Can you lay out the lines between the one holding "This screenshot has width=2380, height=1568." and the one holding "center [2073, 81].", inclusive, as a numbered list with blank lines left out?

***** ITEMS *****

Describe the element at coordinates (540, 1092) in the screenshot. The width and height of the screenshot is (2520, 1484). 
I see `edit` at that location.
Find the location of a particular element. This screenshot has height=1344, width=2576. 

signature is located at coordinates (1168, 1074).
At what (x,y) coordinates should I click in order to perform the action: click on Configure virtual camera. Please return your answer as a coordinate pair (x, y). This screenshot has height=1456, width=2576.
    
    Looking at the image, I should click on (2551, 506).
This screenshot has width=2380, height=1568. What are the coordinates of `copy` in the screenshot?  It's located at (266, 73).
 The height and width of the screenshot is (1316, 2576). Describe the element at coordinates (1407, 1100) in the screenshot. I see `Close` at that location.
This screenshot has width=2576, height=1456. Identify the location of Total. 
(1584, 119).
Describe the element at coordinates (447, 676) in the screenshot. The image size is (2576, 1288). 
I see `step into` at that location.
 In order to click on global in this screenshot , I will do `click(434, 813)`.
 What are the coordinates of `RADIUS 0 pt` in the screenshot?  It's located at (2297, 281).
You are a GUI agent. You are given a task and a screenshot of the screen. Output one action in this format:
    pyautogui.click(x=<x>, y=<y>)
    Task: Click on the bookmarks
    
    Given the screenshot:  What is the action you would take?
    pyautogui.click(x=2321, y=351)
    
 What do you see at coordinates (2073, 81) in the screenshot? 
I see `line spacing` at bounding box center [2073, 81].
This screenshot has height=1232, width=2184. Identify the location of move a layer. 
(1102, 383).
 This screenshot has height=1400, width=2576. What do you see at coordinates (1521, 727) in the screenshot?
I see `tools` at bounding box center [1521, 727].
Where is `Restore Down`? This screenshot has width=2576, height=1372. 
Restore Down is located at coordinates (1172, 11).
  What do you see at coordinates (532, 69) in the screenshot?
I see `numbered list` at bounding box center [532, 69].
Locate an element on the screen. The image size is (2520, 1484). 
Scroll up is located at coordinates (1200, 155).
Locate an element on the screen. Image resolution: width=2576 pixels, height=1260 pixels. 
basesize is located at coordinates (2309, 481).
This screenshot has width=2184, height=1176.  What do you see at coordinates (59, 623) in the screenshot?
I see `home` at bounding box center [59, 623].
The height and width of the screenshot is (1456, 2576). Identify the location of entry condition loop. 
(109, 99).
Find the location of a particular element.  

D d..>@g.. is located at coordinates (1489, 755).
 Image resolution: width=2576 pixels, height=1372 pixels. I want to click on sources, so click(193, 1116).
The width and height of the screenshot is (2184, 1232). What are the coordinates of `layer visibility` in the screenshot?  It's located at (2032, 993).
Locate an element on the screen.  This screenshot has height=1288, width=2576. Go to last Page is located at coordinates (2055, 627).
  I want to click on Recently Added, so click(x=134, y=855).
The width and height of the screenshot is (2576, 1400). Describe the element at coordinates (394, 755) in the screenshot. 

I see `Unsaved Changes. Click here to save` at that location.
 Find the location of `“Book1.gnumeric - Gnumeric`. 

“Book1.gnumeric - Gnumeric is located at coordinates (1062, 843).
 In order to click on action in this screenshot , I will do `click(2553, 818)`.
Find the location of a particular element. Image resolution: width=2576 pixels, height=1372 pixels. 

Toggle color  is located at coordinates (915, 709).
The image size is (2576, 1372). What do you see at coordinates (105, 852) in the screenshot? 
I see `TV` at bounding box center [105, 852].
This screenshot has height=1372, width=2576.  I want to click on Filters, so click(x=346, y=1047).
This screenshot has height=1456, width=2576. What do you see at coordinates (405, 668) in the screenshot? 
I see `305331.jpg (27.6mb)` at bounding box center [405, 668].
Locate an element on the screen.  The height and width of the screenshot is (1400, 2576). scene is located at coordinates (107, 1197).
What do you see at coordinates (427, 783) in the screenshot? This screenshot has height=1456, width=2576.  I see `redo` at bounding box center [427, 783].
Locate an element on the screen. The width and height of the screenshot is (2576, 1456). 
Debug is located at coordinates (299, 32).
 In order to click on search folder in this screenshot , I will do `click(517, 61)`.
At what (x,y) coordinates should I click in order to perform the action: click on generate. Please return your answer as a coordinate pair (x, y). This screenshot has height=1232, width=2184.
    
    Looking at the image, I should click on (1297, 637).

*****

▶ RESPONSE TO THE EXERCISE:
1. This screenshot has width=2380, height=1568. What are the coordinates of `copy` in the screenshot?  It's located at (266, 73).
2.  The height and width of the screenshot is (1316, 2576). Describe the element at coordinates (1407, 1100) in the screenshot. I see `Close` at that location.
3. This screenshot has width=2576, height=1456. Identify the location of Total. 
4. (1584, 119).
5. Describe the element at coordinates (447, 676) in the screenshot. The image size is (2576, 1288). 
6. I see `step into` at that location.
7.  In order to click on global in this screenshot , I will do `click(434, 813)`.
8.  What are the coordinates of `RADIUS 0 pt` in the screenshot?  It's located at (2297, 281).
9. You are a GUI agent. You are given a task and a screenshot of the screen. Output one action in this format:
10.     pyautogui.click(x=<x>, y=<y>)
11.     Task: Click on the bookmarks
12.     Given the screenshot:  What is the action you would take?
13.     pyautogui.click(x=2321, y=351)
14.  What do you see at coordinates (2073, 81) in the screenshot? 
15. I see `line spacing` at bounding box center [2073, 81].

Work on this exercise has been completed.